:: PROVIDED DATA
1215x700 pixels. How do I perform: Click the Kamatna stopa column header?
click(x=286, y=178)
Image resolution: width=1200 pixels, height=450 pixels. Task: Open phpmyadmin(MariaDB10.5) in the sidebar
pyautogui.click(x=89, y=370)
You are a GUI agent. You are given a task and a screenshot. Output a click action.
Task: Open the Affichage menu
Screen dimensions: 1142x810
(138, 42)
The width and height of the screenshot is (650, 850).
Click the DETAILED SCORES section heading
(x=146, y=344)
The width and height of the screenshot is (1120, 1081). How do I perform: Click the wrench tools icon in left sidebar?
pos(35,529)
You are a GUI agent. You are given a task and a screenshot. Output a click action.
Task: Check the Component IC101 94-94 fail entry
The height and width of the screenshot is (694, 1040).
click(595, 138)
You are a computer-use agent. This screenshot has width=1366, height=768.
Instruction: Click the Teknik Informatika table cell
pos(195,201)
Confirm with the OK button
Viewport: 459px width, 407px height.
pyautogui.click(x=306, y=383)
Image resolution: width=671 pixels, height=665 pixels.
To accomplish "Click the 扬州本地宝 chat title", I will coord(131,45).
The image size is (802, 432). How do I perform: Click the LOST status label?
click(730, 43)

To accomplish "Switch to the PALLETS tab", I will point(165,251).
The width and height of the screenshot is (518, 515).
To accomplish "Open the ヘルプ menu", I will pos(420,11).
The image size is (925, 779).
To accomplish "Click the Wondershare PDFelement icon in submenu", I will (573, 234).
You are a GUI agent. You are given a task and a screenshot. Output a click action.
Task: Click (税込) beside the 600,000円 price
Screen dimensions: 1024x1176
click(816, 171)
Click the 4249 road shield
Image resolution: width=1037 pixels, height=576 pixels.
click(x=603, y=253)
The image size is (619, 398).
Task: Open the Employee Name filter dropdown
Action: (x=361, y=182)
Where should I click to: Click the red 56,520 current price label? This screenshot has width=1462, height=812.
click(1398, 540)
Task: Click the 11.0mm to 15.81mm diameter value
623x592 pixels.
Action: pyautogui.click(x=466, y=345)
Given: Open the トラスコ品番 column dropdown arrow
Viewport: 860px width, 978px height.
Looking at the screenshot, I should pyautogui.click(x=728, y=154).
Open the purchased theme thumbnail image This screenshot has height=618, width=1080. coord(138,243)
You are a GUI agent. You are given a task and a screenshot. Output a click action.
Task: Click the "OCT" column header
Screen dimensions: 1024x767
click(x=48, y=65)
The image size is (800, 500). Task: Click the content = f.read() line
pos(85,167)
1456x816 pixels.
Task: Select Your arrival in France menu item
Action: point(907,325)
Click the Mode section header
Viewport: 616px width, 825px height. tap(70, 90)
::::
◆ EXERCISE PROMPT: Reproduce all the data word for word.

◆ ANSWER SECTION:
1215x700 pixels. How do I perform: Click the Kamatna stopa column header?
click(x=286, y=178)
Image resolution: width=1200 pixels, height=450 pixels. Task: Open phpmyadmin(MariaDB10.5) in the sidebar
pyautogui.click(x=89, y=370)
You are a GUI agent. You are given a task and a screenshot. Output a click action.
Task: Open the Affichage menu
Screen dimensions: 1142x810
(138, 42)
The width and height of the screenshot is (650, 850).
Click the DETAILED SCORES section heading
(x=146, y=344)
The width and height of the screenshot is (1120, 1081). How do I perform: Click the wrench tools icon in left sidebar?
pos(35,529)
You are a GUI agent. You are given a task and a screenshot. Output a click action.
Task: Check the Component IC101 94-94 fail entry
The height and width of the screenshot is (694, 1040).
click(595, 138)
You are a computer-use agent. This screenshot has width=1366, height=768.
Instruction: Click the Teknik Informatika table cell
pos(195,201)
Confirm with the OK button
Viewport: 459px width, 407px height.
pyautogui.click(x=306, y=383)
Image resolution: width=671 pixels, height=665 pixels.
To accomplish "Click the 扬州本地宝 chat title", I will coord(131,45).
The image size is (802, 432). How do I perform: Click the LOST status label?
click(730, 43)

To accomplish "Switch to the PALLETS tab", I will point(165,251).
The width and height of the screenshot is (518, 515).
To accomplish "Open the ヘルプ menu", I will pos(420,11).
The image size is (925, 779).
To accomplish "Click the Wondershare PDFelement icon in submenu", I will (573, 234).
You are a GUI agent. You are given a task and a screenshot. Output a click action.
Task: Click (税込) beside the 600,000円 price
Screen dimensions: 1024x1176
click(816, 171)
Click the 4249 road shield
Image resolution: width=1037 pixels, height=576 pixels.
click(x=603, y=253)
The image size is (619, 398).
Task: Open the Employee Name filter dropdown
Action: (x=361, y=182)
Where should I click to: Click the red 56,520 current price label? This screenshot has width=1462, height=812.
click(1398, 540)
Task: Click the 11.0mm to 15.81mm diameter value
623x592 pixels.
Action: pyautogui.click(x=466, y=345)
Given: Open the トラスコ品番 column dropdown arrow
Viewport: 860px width, 978px height.
Looking at the screenshot, I should pyautogui.click(x=728, y=154).
Open the purchased theme thumbnail image This screenshot has height=618, width=1080. coord(138,243)
You are a GUI agent. You are given a task and a screenshot. Output a click action.
Task: Click the "OCT" column header
Screen dimensions: 1024x767
click(x=48, y=65)
The image size is (800, 500). Task: Click the content = f.read() line
pos(85,167)
1456x816 pixels.
Task: Select Your arrival in France menu item
Action: point(907,325)
Click the Mode section header
Viewport: 616px width, 825px height. tap(70, 90)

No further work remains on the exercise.